The findings contribute to an emerging picture of the CTD as a landing pad for macromolecular assemblies that regulate mRNA synthesis and processing (26). Other recent studies indicate that protein components of the pre-mRNA splicing and 3′ cleavage-polyadenylation assemblies also bind to the CTD (27, 28). The role of CTD phosphorylation in those interactions remains to be clarified. Thus far, only the capping enzymes display a strict requirement for CTD phosphorylation. In light of the new data reviewed here, studies of the impact of CTD mutations or CTD-kinase mutations on mRNA biogenesis must take into account effects on cap formation. Nonetheless, it seems reasonable to invoke overlapping mechanisms of achieving mRNA identity, whereby processing enzymes are targeted to the nascent pre-mRNA by recognition of a cap binding complex bound at the 5′ end (29) and also via contacts with the CTD.
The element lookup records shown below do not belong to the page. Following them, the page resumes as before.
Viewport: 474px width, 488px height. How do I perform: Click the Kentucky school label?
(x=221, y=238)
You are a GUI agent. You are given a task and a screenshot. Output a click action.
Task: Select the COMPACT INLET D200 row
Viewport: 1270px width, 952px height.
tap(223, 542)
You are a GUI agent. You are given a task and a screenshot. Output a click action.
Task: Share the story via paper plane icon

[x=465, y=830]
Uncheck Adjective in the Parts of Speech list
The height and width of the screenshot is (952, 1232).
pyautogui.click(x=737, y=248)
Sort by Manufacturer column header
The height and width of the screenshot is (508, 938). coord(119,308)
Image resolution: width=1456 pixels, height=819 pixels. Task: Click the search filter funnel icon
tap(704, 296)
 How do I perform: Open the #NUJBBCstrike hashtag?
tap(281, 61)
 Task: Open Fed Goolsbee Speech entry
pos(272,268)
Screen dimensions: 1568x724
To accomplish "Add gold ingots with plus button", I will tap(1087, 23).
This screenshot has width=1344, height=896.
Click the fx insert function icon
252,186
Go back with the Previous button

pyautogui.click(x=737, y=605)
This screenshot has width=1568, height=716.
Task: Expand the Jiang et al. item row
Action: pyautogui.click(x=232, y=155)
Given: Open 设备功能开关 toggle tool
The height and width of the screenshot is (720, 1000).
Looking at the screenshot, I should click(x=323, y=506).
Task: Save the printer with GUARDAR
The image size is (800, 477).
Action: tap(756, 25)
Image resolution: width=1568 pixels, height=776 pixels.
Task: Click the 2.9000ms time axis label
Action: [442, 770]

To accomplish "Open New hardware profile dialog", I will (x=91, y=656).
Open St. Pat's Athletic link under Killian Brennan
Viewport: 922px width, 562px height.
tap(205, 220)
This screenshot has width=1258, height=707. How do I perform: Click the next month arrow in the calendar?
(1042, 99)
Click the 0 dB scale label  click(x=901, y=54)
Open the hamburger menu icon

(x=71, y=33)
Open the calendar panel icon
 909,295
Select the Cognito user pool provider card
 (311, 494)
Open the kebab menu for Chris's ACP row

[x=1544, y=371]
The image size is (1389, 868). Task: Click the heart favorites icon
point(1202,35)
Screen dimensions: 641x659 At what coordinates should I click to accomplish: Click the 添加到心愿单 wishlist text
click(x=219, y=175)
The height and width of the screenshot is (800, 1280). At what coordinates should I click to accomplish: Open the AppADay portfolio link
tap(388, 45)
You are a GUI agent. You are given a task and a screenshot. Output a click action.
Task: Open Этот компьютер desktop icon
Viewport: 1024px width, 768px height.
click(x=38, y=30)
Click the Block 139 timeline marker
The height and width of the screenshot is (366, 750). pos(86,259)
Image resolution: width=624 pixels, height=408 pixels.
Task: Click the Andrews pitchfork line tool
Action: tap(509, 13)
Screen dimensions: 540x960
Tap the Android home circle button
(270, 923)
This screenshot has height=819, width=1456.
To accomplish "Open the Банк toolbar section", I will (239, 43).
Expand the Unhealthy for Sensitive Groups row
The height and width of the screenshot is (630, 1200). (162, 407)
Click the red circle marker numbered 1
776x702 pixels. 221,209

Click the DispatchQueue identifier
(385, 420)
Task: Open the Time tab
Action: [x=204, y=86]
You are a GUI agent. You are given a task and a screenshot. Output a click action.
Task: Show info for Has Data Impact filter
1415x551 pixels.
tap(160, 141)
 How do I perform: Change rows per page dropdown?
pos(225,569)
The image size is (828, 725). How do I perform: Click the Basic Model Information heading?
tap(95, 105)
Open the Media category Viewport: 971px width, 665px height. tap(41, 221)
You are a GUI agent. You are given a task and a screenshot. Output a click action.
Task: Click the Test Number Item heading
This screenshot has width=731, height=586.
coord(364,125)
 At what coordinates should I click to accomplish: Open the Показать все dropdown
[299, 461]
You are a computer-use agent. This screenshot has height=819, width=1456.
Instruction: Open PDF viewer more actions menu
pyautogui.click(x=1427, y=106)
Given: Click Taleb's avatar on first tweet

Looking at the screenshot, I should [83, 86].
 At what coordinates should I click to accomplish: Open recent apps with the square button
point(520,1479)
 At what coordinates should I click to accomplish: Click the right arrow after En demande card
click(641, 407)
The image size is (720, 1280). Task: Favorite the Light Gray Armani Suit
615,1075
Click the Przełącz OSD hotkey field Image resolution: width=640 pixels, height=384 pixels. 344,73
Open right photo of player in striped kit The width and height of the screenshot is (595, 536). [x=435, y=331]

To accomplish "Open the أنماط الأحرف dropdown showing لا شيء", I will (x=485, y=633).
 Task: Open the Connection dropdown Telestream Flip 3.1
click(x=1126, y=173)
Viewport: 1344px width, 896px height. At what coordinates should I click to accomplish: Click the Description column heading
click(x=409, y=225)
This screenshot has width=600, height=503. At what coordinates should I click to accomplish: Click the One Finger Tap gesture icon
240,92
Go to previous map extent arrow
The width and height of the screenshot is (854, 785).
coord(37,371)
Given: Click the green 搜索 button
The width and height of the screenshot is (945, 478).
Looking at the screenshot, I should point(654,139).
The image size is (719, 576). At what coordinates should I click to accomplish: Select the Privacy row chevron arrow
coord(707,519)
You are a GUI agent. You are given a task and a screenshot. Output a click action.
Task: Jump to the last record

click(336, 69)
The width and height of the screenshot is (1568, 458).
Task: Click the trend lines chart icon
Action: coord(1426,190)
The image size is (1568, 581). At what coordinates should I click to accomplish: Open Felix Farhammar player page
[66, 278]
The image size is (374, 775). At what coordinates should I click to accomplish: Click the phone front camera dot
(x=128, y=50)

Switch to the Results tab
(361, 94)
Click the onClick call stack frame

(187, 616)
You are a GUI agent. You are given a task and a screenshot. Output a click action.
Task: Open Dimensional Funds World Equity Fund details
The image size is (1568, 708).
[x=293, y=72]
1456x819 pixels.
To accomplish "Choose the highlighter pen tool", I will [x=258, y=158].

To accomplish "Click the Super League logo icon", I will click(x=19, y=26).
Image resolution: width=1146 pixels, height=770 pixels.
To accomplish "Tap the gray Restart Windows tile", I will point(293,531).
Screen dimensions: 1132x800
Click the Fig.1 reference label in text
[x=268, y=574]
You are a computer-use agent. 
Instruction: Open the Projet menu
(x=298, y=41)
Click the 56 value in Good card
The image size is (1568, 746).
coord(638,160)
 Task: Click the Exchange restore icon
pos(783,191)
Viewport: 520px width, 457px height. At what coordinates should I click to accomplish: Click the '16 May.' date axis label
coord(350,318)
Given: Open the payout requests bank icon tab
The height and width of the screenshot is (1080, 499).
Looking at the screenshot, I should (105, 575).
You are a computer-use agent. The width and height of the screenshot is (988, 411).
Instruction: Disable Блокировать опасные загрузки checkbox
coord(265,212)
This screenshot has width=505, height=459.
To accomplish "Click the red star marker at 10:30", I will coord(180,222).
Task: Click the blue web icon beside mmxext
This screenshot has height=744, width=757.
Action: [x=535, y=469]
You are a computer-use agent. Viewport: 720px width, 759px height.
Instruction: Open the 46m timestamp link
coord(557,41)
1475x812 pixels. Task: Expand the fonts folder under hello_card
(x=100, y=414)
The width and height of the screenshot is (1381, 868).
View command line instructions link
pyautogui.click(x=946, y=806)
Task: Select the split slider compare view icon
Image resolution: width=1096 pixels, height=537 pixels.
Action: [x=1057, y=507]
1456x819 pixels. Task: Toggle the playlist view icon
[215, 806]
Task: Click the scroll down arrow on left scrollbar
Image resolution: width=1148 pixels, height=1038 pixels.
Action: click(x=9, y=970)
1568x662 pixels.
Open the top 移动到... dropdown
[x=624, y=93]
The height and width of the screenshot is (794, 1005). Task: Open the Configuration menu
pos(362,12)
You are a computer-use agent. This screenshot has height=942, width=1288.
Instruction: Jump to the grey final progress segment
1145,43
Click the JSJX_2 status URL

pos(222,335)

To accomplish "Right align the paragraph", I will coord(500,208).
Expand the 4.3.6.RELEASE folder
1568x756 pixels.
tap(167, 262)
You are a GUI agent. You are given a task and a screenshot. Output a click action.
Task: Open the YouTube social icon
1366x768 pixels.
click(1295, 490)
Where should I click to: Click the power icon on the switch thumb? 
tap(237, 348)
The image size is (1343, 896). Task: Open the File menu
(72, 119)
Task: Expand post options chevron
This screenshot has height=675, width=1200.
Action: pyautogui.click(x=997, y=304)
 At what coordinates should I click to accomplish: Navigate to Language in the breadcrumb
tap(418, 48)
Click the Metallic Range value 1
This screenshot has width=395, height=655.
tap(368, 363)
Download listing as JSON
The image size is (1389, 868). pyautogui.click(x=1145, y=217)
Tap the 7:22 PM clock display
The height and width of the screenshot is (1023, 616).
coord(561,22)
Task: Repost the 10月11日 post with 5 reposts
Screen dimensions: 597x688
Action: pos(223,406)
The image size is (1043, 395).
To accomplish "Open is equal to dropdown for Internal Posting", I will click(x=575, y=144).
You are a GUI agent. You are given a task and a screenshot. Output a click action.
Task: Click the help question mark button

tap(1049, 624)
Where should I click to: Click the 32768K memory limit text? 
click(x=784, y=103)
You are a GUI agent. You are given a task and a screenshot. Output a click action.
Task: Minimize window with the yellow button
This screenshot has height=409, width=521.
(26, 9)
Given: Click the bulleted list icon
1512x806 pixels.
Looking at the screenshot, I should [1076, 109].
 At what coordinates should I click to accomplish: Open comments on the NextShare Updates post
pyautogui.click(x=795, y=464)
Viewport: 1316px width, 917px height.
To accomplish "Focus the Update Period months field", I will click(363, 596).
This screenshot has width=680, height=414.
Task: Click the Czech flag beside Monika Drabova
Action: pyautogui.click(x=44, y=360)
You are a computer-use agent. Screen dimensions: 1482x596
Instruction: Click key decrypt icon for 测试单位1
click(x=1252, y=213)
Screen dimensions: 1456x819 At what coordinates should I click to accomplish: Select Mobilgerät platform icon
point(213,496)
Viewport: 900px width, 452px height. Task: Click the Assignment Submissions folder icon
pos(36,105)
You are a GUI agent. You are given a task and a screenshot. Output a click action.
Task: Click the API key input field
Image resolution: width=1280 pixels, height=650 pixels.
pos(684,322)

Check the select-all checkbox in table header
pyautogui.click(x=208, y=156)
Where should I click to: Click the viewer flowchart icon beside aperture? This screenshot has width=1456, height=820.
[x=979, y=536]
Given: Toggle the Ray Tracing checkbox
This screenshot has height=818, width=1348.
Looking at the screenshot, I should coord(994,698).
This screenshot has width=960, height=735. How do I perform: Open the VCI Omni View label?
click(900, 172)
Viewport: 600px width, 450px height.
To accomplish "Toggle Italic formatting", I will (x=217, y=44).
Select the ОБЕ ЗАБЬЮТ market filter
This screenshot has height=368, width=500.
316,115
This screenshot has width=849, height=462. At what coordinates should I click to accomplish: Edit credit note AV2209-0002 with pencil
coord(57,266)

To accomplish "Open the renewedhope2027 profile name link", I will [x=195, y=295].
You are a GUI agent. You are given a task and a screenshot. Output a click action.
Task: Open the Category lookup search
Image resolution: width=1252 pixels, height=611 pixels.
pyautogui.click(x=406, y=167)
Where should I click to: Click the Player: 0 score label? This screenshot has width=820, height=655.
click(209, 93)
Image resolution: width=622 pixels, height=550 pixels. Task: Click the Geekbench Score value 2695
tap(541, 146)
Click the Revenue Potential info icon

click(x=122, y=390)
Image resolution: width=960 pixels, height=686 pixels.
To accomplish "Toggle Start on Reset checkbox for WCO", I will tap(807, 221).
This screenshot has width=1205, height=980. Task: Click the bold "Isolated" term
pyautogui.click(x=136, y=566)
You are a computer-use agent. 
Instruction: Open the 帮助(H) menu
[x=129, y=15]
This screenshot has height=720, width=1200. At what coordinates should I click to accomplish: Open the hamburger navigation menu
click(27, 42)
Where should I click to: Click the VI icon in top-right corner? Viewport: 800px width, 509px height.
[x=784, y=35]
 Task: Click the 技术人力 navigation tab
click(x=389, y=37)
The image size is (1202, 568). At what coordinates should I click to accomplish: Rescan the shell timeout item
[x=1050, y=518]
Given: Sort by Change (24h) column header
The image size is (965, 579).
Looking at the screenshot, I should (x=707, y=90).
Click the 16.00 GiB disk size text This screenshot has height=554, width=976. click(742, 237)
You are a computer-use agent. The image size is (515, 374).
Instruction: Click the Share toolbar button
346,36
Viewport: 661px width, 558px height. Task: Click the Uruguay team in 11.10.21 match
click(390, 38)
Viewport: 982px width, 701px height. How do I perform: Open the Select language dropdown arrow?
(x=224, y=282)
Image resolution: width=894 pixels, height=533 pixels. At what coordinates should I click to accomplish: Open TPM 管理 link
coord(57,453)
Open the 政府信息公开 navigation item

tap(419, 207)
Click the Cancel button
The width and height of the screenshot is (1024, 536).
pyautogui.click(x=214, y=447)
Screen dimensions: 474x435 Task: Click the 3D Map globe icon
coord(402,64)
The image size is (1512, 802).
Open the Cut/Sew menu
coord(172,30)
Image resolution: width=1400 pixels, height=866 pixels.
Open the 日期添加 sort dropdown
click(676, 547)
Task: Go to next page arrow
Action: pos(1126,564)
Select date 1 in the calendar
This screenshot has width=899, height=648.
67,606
Given the abundance of phosphorylation sites on the CTD, the substantial number of cellular kinases capable of phosphorylating the CTD (some in a site-specific fashion), and the existence of CTD-specific phosphatases, there is ample potential to customize the CTD landing pad through display of different phosphorylation arrays to cellular ligands at different stages of the polymerase elongation cycle. Dynamic remodeling of the CTD docking site by phosphatase and kinase activities would facilitate dissociation of CTD-associated proteins once their task has been executed. It is not at all clear how that process would be coordinated. At present, we do not know if the cellular capping enzymes remain associated with the elongating RNA polymerase after the cap structure has been formed [as is the case for vaccinia capping enzyme and vaccinia RNA polymerase elongation complexes (30)] or if they are jettisoned to make room for other processing assemblies. One way to disengage the capping apparatus from pol IIO in a timely fashion would be to couple its departure to the binding of the nuclear cap binding protein complex (29) to the newly formed 5′ cap of the nascent chain. RNA-bound cap binding protein complex might compete with the capping enzymes for a common binding site on CTD or else recruit factors that remodel the CTD.

Issues of immediate interest concerning the recruitment of the capping enzymes to pol IIO include (i) identification of the moieties on the guanylyltransferase and methyltransferase proteins responsible for CTD binding; (ii) delineation of the CTD side of the interface, i.e., the number of heptamer repeats and phosphates that are required to bind guanylyltransferase and methyltransferase; and (iii) development of quantitative assays of CTD binding affinity and association rate. A high-resolution structure of guanylyltransferase has provided considerable insight into the mechanism of catalysis (31). A structure of capping enzyme complexed with a defined CTD–PO4 ligand would illuminate a key step in the establishment of mRNA identity.